TASK STATEMENT -
Type every record exactly as it appears.

---------- ENTRIES PROVIDED

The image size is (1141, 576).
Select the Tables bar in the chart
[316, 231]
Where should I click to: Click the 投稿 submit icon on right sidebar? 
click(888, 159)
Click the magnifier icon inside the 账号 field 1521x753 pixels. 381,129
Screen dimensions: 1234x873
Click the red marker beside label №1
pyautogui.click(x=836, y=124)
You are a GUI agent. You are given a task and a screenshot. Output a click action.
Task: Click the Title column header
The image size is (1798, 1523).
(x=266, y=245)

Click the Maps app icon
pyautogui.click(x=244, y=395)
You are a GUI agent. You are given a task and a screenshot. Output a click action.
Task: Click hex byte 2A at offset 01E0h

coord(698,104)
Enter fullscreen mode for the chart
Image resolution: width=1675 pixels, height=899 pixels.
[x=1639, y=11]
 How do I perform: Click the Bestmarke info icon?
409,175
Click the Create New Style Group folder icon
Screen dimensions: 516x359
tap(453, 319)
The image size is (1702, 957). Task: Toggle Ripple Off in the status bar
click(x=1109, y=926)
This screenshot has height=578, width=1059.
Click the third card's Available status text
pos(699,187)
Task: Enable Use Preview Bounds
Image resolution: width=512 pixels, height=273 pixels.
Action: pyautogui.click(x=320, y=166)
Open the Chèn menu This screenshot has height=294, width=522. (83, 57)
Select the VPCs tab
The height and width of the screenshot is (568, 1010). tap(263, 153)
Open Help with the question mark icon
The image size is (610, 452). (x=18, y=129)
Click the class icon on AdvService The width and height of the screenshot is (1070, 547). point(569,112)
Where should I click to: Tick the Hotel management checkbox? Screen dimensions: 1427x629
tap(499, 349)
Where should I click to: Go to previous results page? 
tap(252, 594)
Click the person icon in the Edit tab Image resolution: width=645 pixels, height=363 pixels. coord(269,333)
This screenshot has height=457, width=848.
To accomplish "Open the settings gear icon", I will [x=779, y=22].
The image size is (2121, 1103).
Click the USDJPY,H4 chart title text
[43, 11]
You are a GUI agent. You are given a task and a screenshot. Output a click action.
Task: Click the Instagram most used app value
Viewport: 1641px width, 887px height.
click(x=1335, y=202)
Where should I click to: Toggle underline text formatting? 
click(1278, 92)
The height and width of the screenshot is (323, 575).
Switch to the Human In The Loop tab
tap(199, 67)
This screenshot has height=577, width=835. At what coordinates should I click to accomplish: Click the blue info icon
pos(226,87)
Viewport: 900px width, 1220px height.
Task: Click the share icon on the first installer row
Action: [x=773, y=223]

--------------------

OUTPUT -
The image size is (1141, 576).
Select the Tables bar in the chart
[316, 231]
Where should I click to: Click the 投稿 submit icon on right sidebar? 
click(888, 159)
Click the magnifier icon inside the 账号 field 1521x753 pixels. 381,129
Screen dimensions: 1234x873
Click the red marker beside label №1
pyautogui.click(x=836, y=124)
You are a GUI agent. You are given a task and a screenshot. Output a click action.
Task: Click the Title column header
The image size is (1798, 1523).
(x=266, y=245)

Click the Maps app icon
pyautogui.click(x=244, y=395)
You are a GUI agent. You are given a task and a screenshot. Output a click action.
Task: Click hex byte 2A at offset 01E0h

coord(698,104)
Enter fullscreen mode for the chart
Image resolution: width=1675 pixels, height=899 pixels.
[x=1639, y=11]
 How do I perform: Click the Bestmarke info icon?
409,175
Click the Create New Style Group folder icon
Screen dimensions: 516x359
tap(453, 319)
The image size is (1702, 957). Task: Toggle Ripple Off in the status bar
click(x=1109, y=926)
This screenshot has height=578, width=1059.
Click the third card's Available status text
pos(699,187)
Task: Enable Use Preview Bounds
Image resolution: width=512 pixels, height=273 pixels.
Action: pyautogui.click(x=320, y=166)
Open the Chèn menu This screenshot has height=294, width=522. (83, 57)
Select the VPCs tab
The height and width of the screenshot is (568, 1010). tap(263, 153)
Open Help with the question mark icon
The image size is (610, 452). (x=18, y=129)
Click the class icon on AdvService The width and height of the screenshot is (1070, 547). point(569,112)
Where should I click to: Tick the Hotel management checkbox? Screen dimensions: 1427x629
tap(499, 349)
Where should I click to: Go to previous results page? 
tap(252, 594)
Click the person icon in the Edit tab Image resolution: width=645 pixels, height=363 pixels. coord(269,333)
This screenshot has height=457, width=848.
To accomplish "Open the settings gear icon", I will [x=779, y=22].
The image size is (2121, 1103).
Click the USDJPY,H4 chart title text
[43, 11]
You are a GUI agent. You are given a task and a screenshot. Output a click action.
Task: Click the Instagram most used app value
Viewport: 1641px width, 887px height.
click(x=1335, y=202)
Where should I click to: Toggle underline text formatting? 
click(1278, 92)
The height and width of the screenshot is (323, 575).
Switch to the Human In The Loop tab
tap(199, 67)
This screenshot has height=577, width=835. At what coordinates should I click to accomplish: Click the blue info icon
pos(226,87)
Viewport: 900px width, 1220px height.
Task: Click the share icon on the first installer row
Action: [x=773, y=223]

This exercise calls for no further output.